The Haveli District () is one of the 10 districts of Pakistan's dependent territory of Azad Kashmir. It was previously a tehsil of the Bagh District but was elevated to district status on 1 July 2009.

According to the 2017 census, the district has a population of 152,124. The main native languages are Pahari (estimated to be spoken by around 65% of the inhabitants), Gujari ( 30%), and Kashmiri ( 5%).

Administration
The Haveli District is divided into three tehsils:

 Haveli Tehsil
 Khurshidabad Tehsil
 Mumtazabad Tehsil

The district has 12 union councils consisting of 95 villages and one municipal corporation, Forward Kahuta.

Geography
The Haveli District is situated at a high altitude of approximately 8,000 feet above sea level. Heavy snowfall occurs regularly throughout the year.
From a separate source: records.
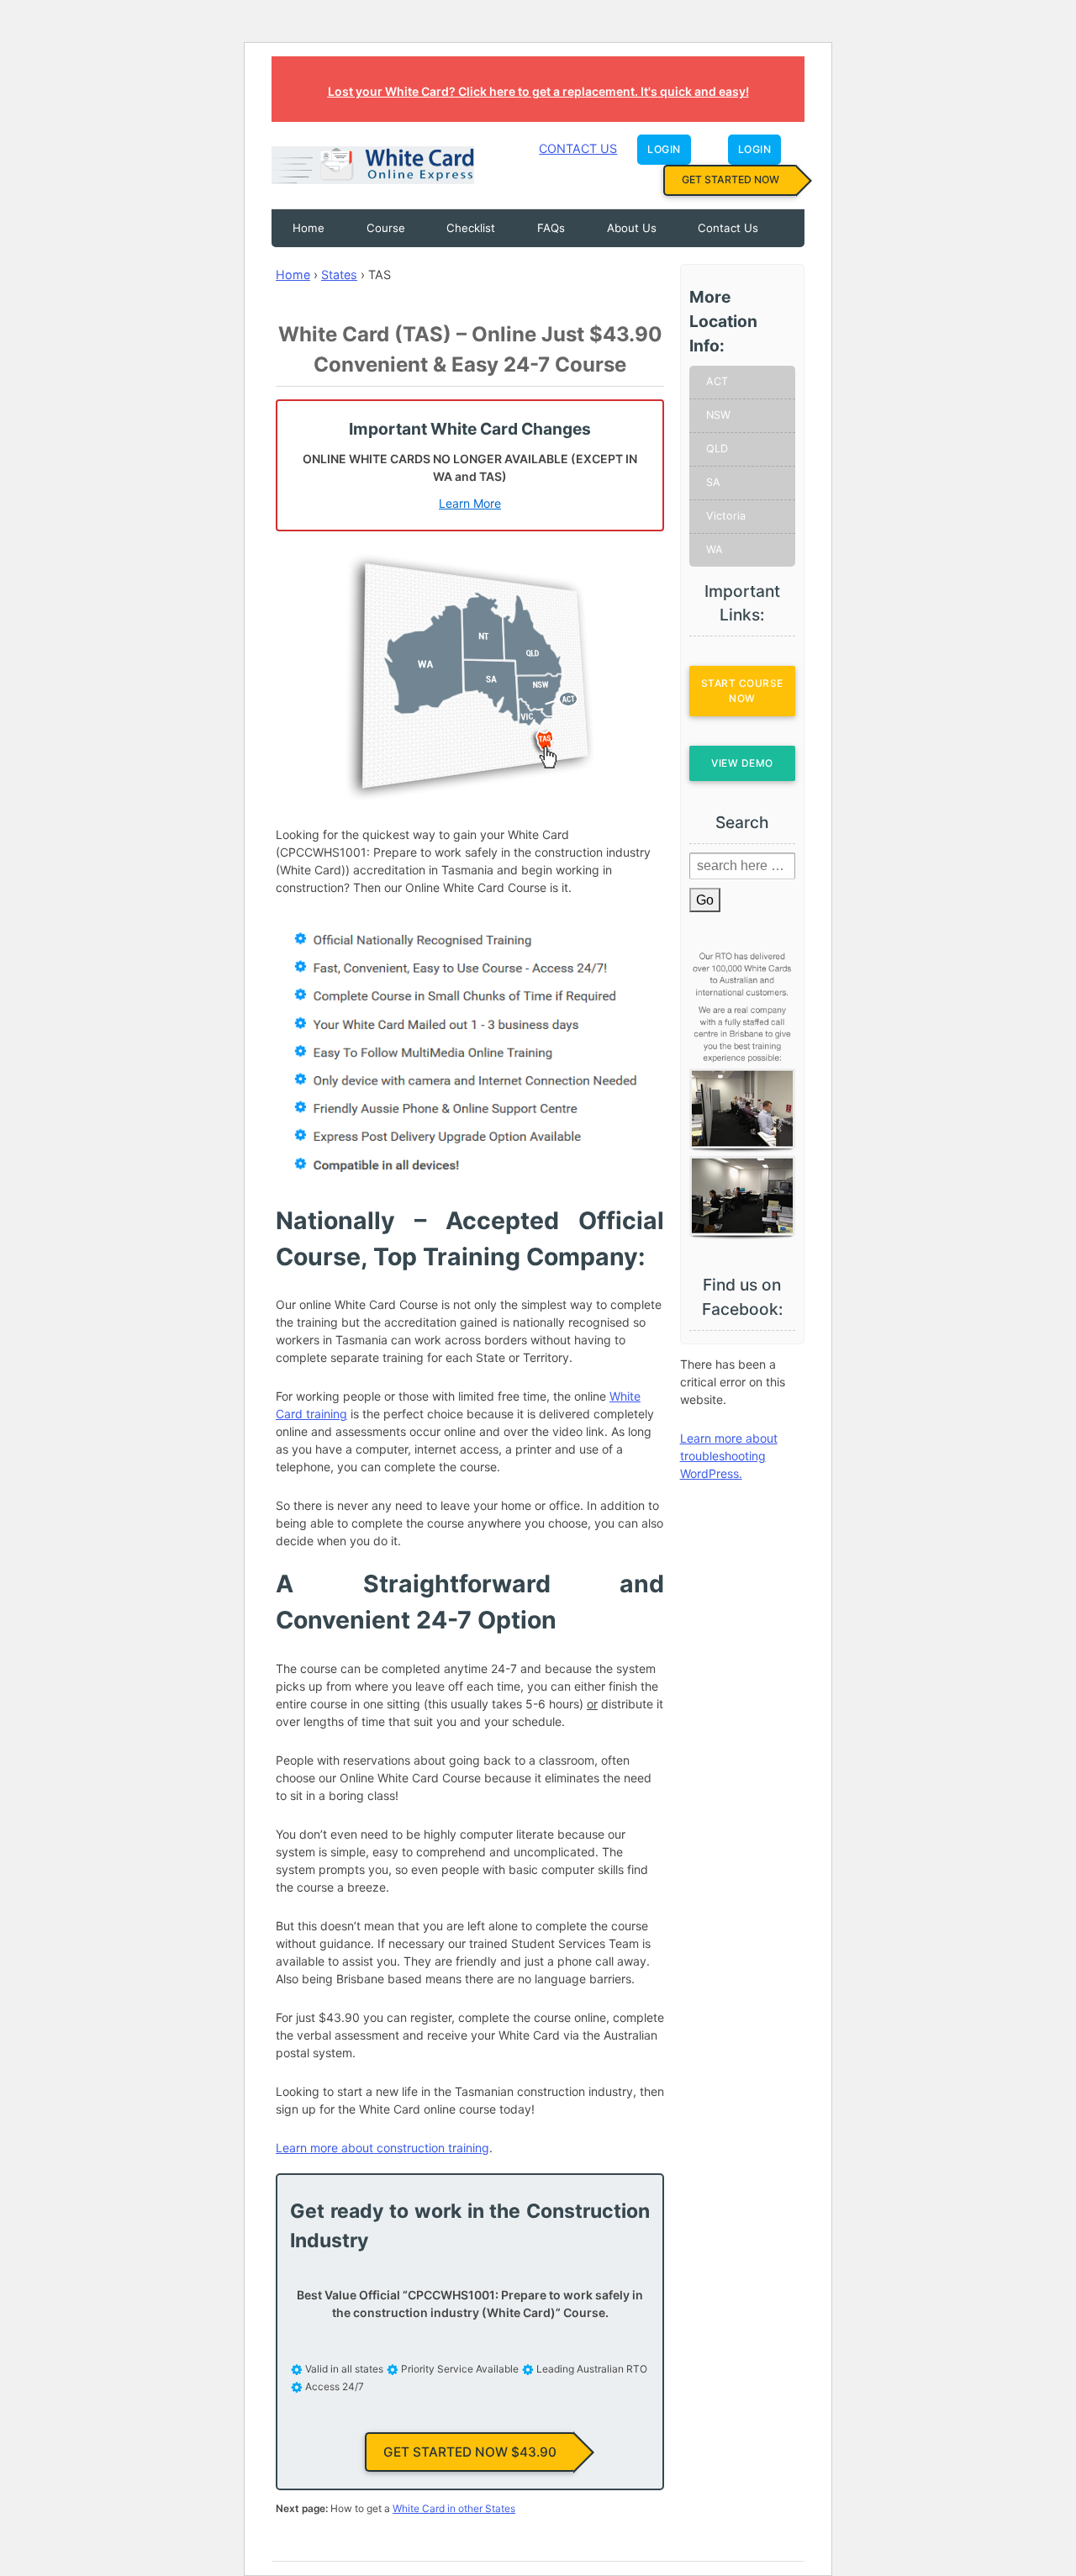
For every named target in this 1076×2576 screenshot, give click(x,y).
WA (714, 549)
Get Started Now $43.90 (469, 2452)
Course (386, 228)
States (339, 274)
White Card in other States (454, 2508)
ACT (717, 381)
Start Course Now (742, 691)
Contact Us (578, 148)
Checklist (470, 228)
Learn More (470, 503)
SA (713, 482)
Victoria (726, 515)
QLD (717, 448)
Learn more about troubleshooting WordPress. (729, 1456)
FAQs (551, 228)
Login (664, 149)
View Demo (742, 763)
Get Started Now (730, 179)
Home (308, 228)
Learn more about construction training (382, 2148)
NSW (718, 415)
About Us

Darra Haji Peer, Lasdana, Sindhgala, Neel Kunth, Aliabad, Sheraziabad, Kalamula, Jabbi Syedan, and Mohri Syed Ali are all well known tourist locations.  The Bedori Top, at 12,228 feet, is the highest peak in the district.*Many people from the district have migrated abroad, and some of them serve in key positions in Pakistan.  The Haveli District is bounded on the north and north-east by the Baramulla District of Indian-administered Jammu and Kashmir, on the south-east and south by the Poonch District of Indian-administered Jammu and Kashmir, and on the west by the Bagh District and the Poonch District of Azad Kashmir.

Education 
According to the Alif Ailaan Pakistan District Education Rankings 2017, the Haveli District is ranked 33 out of 148 districts in education. For facilities and infrastructure, the district is ranked 146 out of 148.